Happenings are such a sprawling subject that is difficult to give a brief of even coherent analysis without overlooking its importance as a movement. To most people, Happenings are just that: weird things that happen. They are not plays, they are not dance, they are not poetry. A happening can be a simple as watching the rain for 30 minutes or a complicated set of abstract physical movements. They are, however, relevant to the topic of tesselations in that they are defined as "non-matrixed performing" or, as Happenings guru Allan Kaprow describes them, an "allogical collage." Non-matrixed means that they lack the matrix of meaning available in traditional "plays" via the costumes, knowledge of the period, audience and character demographics, etc. They are simply events happening in a state of what Gertrude Stein calls "the continuous present." They are a performative version of a Penrose tiling. The events on their own are simply curious; what is important is the set of rules that allows them to be put together into a pattern. Not all Happenings follow patterns, but often they exhibit a mathematical, repeating, even fractal structure (e.g. people performing three actions each composed of three sub-actions, etc.) They are structured simplicity, structured life.The rise of electronic music and rap have ushered in a whole new era of tesselated art. Besides the plastic arts, music is probably the best suited to the use of tesselations because it relies on rhythmic structures which are themselves tesselations. Electronic sampling has allowed extremely precise aural collages that can be laid over the top of a predetermined rhythm. Rap artists can add a new dimension to older songs by the way they integrate them into the overall structure, as in Naughty By Nature's "O.P.P." which samples the Jackson Five's "ABC". ABC. O.P.P. Love.

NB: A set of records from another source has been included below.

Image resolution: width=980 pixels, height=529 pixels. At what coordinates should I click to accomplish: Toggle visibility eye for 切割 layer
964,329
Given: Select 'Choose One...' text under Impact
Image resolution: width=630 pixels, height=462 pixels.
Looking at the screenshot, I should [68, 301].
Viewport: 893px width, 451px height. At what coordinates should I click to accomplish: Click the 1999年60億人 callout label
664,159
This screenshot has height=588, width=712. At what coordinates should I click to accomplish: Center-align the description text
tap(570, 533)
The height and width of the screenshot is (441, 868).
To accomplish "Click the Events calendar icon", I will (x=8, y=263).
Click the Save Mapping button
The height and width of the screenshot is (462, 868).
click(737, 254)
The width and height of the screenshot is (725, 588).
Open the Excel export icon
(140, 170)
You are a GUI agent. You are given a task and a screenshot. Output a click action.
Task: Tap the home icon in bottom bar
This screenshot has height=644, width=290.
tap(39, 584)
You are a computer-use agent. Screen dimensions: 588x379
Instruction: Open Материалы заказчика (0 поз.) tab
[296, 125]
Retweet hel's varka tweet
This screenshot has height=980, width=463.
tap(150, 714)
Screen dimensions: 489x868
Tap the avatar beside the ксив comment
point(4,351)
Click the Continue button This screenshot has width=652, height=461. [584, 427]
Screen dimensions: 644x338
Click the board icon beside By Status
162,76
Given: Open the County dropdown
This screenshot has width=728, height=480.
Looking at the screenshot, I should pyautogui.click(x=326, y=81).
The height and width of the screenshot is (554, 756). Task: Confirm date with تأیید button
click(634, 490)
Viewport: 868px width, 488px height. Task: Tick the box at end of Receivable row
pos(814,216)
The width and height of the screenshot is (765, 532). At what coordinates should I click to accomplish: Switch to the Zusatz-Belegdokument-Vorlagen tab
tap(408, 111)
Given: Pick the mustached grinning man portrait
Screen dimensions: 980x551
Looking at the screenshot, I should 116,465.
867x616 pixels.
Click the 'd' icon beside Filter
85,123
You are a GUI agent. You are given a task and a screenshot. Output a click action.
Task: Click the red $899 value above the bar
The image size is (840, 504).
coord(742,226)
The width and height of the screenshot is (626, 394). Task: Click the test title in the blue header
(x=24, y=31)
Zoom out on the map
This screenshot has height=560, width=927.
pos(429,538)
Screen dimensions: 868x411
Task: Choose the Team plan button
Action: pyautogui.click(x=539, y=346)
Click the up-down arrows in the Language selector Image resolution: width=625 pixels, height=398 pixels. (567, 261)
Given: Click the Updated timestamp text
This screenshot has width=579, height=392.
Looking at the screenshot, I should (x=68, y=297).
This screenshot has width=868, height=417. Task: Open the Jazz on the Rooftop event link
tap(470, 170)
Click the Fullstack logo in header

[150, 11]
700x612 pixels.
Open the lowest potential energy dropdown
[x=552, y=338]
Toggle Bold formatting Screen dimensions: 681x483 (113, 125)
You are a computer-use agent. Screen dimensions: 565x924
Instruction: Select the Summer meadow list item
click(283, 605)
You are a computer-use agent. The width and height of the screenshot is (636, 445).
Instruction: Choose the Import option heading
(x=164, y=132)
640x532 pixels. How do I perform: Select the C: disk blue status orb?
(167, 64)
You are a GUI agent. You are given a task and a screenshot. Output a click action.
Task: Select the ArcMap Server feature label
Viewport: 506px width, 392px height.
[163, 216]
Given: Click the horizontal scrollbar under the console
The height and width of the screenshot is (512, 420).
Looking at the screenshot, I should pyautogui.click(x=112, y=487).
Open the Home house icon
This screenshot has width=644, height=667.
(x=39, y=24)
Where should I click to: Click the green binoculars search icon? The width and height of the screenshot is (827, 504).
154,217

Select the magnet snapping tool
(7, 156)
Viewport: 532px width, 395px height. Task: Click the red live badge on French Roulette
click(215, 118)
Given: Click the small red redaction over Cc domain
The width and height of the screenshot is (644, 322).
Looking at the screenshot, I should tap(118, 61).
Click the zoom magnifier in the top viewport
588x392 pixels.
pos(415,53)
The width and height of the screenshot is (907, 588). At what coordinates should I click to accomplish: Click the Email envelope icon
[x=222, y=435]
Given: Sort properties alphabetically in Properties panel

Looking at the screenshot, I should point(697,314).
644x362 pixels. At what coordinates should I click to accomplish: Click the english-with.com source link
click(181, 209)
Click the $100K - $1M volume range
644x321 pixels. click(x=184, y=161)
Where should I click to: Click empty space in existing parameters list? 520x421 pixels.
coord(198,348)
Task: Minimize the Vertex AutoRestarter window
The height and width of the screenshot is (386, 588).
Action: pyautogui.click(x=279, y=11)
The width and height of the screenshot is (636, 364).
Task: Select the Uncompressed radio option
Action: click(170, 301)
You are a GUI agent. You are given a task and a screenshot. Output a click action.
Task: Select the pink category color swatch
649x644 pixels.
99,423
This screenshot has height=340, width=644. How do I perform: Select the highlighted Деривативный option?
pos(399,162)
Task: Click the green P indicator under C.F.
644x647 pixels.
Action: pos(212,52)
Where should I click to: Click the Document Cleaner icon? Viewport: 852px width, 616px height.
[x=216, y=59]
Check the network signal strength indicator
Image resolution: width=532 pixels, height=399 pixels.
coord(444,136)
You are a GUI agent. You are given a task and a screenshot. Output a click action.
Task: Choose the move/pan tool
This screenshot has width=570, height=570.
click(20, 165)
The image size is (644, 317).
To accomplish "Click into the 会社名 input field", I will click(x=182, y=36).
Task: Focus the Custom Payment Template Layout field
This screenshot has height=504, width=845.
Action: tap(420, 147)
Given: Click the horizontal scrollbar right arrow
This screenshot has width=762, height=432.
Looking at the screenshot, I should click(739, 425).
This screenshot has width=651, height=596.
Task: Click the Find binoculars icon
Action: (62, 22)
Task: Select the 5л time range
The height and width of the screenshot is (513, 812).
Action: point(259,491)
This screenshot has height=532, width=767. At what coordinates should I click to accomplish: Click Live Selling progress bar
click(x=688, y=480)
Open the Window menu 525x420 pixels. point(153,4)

Sex. The differences between what is said and what is sampled create the overall effect, an audio montage. Repetition is another frequently used technique, especially in electronic music and techno. Laurie Anderson pioneered the technique with "O Superman," in which she alternates between robotic singing and robotic speaking over the top of an eight-minute loop of her speaking the single syllable "ah." The effect is haunting and the patterns are mechanically clear. Similar effects can be found in modern orchestral works, particularly the work of Philip Glass.
The aesthetics of tesselation seem far removed from the simple binary aesthetics of symmetry, but really they are one and the same. The difference lies in our perception. Our mind processes much faster than it once did. We no longer need to see the whole picture, hear the whole song, or read the whole story, but perhaps we have lost in depth of thought what we have gained in speed.